What if a company redesigned the typically smooth blades on a turbine by adding a series of ridges, based on whale tubercles – bumps on humpback whale fins?  WhalePower says its new blade design could increase annual electrical production for existing wind farms by 20%.

whale-power
The idea is this: Humpback whales tilt their fins at steep angles for better lift in the water. Too much tilt, however, has the opposite effect—a loss of lift called stalling. Tubercles prevent stalling, allowing for more aggressive fin tilts. WhalePower’s tubercle-like structures on the turbine blades let blades work at steeper angles without stalling or creating too much drag. In low wind, blades with steeper angles theoretically generate more power. Wind tunnel tests published by WhalePower president and founder Frank Fish and Duke University fluid-dynamics expert Laurens Howle showed that, in some cases, adding tubercle-like bumps to model fins pushed back the stall angle by as much as 40%.
Testing on the tubercle-enhanced blades began in 2007 at The Wind Energy Institute of Canada in Prince Edward Island. A Canadian ventilation company, Envira-North Systems, will be the first to use tubercles on industrial fans.


Filed Under: Blades

 

Comments

  1. Bin Wang says

    March 11, 2013 at 5:43 pm

    Dear sir or madam,

    I am Bin Wang at University of California, would like request permission of the figure in this report (bioinspied design from humpback whale fin) to be used in my advisor’s new book.

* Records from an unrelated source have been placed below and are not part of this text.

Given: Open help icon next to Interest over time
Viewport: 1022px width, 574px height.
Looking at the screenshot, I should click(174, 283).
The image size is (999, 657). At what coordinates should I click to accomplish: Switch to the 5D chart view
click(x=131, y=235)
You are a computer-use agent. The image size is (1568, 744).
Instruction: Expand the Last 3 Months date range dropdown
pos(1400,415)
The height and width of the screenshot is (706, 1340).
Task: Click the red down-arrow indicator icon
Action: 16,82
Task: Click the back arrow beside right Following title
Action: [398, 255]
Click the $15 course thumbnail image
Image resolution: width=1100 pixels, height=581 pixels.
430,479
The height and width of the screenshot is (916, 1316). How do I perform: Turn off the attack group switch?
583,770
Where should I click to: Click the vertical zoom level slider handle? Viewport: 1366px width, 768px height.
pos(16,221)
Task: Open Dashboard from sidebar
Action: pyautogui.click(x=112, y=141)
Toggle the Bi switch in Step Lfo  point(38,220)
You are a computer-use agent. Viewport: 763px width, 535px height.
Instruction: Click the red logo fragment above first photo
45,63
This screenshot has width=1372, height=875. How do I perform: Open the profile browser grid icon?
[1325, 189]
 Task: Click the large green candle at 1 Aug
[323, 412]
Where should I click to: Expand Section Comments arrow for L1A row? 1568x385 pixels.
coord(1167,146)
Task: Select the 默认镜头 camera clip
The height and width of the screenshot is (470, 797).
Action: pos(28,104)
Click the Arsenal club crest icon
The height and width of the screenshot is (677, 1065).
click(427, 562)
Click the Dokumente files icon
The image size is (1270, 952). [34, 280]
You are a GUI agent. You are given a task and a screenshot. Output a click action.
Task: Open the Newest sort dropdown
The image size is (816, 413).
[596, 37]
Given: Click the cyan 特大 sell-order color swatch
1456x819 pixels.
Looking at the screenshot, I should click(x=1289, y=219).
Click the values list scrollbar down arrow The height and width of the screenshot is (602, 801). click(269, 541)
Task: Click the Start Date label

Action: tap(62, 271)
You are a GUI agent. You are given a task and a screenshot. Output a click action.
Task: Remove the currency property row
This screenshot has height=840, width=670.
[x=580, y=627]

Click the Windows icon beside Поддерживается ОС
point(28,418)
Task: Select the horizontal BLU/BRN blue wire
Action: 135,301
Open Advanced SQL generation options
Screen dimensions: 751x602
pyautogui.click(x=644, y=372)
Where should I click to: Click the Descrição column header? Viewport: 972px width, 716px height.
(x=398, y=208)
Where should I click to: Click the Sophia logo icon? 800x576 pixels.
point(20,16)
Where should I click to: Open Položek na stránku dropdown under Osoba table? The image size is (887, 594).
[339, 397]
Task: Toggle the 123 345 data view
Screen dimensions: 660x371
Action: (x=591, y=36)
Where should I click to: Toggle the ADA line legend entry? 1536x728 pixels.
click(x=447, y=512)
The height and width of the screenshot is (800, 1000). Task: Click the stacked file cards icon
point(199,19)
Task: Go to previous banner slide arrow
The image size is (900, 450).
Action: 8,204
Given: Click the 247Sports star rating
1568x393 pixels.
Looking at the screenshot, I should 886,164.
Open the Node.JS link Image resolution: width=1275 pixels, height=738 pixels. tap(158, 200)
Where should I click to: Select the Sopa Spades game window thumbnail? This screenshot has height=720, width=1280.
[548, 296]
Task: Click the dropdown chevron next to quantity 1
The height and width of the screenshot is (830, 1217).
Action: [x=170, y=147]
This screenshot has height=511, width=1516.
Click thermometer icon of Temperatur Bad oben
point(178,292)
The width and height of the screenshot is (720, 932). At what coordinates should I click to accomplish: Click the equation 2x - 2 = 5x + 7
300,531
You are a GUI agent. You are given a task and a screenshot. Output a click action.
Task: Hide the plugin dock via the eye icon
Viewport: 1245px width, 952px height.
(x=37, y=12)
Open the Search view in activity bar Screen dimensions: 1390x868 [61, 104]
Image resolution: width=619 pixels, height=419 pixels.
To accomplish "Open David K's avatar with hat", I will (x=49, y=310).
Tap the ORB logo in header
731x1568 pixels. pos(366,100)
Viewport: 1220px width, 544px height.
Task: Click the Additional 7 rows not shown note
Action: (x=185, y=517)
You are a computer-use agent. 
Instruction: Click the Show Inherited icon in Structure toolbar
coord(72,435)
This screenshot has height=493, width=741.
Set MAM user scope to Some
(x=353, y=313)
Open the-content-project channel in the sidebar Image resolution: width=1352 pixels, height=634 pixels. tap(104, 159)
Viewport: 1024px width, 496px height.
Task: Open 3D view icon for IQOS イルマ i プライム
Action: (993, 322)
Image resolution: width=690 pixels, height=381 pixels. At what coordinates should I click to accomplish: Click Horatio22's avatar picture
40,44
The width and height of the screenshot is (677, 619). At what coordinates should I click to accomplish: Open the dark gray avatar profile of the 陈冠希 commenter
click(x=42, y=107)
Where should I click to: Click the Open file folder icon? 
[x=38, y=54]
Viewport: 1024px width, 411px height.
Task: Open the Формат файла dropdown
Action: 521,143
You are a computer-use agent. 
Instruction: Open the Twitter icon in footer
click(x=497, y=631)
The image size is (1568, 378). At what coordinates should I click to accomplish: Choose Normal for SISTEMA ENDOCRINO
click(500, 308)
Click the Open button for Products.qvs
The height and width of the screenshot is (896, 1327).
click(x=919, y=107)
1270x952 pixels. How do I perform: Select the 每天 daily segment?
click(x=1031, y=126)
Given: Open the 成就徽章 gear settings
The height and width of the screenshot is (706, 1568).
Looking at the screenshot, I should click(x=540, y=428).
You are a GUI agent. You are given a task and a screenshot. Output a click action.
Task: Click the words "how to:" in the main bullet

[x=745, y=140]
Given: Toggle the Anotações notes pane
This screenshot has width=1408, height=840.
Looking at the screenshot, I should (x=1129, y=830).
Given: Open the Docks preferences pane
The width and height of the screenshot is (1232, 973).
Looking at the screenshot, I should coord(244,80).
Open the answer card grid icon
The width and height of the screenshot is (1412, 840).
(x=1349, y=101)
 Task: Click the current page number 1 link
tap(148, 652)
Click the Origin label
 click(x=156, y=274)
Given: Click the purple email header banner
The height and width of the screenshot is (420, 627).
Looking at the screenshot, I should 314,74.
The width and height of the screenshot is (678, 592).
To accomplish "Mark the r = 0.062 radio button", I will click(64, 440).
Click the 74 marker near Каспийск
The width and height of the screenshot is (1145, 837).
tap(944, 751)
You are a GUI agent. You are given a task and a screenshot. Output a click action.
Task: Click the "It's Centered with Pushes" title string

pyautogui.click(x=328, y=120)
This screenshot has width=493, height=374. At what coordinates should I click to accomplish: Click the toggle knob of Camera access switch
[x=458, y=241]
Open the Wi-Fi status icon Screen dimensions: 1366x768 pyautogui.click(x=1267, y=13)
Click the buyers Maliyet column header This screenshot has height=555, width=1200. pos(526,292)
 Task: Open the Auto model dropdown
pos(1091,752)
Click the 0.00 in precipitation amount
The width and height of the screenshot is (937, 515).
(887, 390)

Could you please reply to my email address (biw004@eng.ucsd.edu) so that I can tell you more about this and send you a permission form? Thank you in advance! Look forward to your reply!

  2. Brenna says

    October 15, 2012 at 10:29 am

    we are making mini wind turbine designs in school and we are doing this for our porject.
    i hope it works!!!

  3. Biomimicry says

    August 17, 2010 at 1:51 pm

    My organization, the Marine Science Institue is actively pursuing a new curriculum for our marine science programs which incorporates these bio inspired designs into a new relevant educational program!

  4. Paul Dvorak says

    March 14, 2010 at 11:58 pm

    Cameron:

    I am not aware of studies on aircraft with the tubercles. The first applications will be on industrial overhead ventilation fans (16-ft diameters), in efforts to cut their power use.

    Paul

  5. Cameron says

    January 31, 2010 at 7:37 am

    Interesting,
    if applied to aircraft this would mean thinner wings (less fuel) or higher angle on landings which means shorter, slower, safer landings, slower forward speed possible. Helicopters fly at extremely high angles of attack and are limited by stall/drag. Gyroplanes are essentially wind turbines with an aircraft attached, anyone aware of experiments with these?